EL SOL DE LA VEJEZ
¡Qué difícil es envejecer con alegría y naturalidad! ¡Qué duro es reconocer que se ha entrado en el atardecer de la vida y captar, al mismo tiempo, que aún queda mucho por hacer! Y al mismo tiempo, que eso que queda por hacer es algo muy distinto, ¡aunque no menos importante que lo hecho hasta ahora!
Hay tres cosas y que producen pena: un "viejo" de cuarenta años, un viejo que se cree "joven" y un viejo que se cree "muerto".
Y unas que producen alegría, un "joven" de ochenta años, es decir un viejo que asume la segunda parte de su vida con tanto coraje e ilusión como la primera. Pero para ser uno de esos, hay que aceptar, que el Sol del atardecer es tan importante como el del amanecer y el del mediodía, aunque su calor sea muy distinto.
El Sol no se avergüenza de ponerse, no siente nostalgia de su brillo matutino, no piensa que las horas del día le estén "echando" del cielo, no cree que es menos luminoso ni hermoso porque el ocaso se aproxima. Tampoco su resol sobre los edificios es menos importante o necesario que el que, hace algunas horas, hacía germinar las semillas en los campos o crecer las frutas en los árboles. Cada hora tiene su gozo y el Sol cumple, hora a hora, con su misión.
Es verdad que la Naturaleza es más piadosa con las cosas, que los hombres con ellos mismos. Nadie desprecia al Sol de la tarde, ni le empuja a jubilarse, ni le niega el derecho a seguir dando su luz, débil, pero luz verdadera, necesaria, a veces la más hermosa. ¡Qué bien sabe el enfermo lo dulce de este último rayo de sol que se cuela, por la última esquina de la ventana!

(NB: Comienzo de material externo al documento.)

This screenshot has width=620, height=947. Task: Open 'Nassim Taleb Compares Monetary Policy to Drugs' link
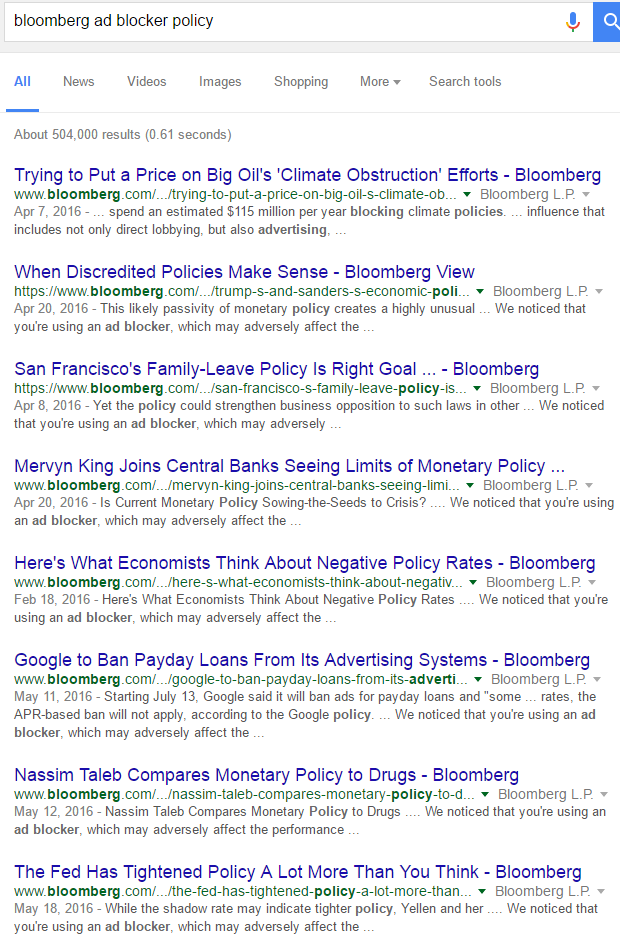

¡Si todos los ancianos entendieran que su sonrisa puede ser tan hermosa y fecunda, como ese último rayo de sol antes de ponerse! ¡Si comprendieran que el Sol nunca es amargo, aunque sea más débil! ¡Si pensaran lo orgulloso que se siente el Sol de ser lo que es, de haberlo sido, de seguirlo siendo hasta el último segundo de su estancia en el cielo! ¡Señor, no me dejes marchar hasta haber repartido el último rayo de mi pobre luz!.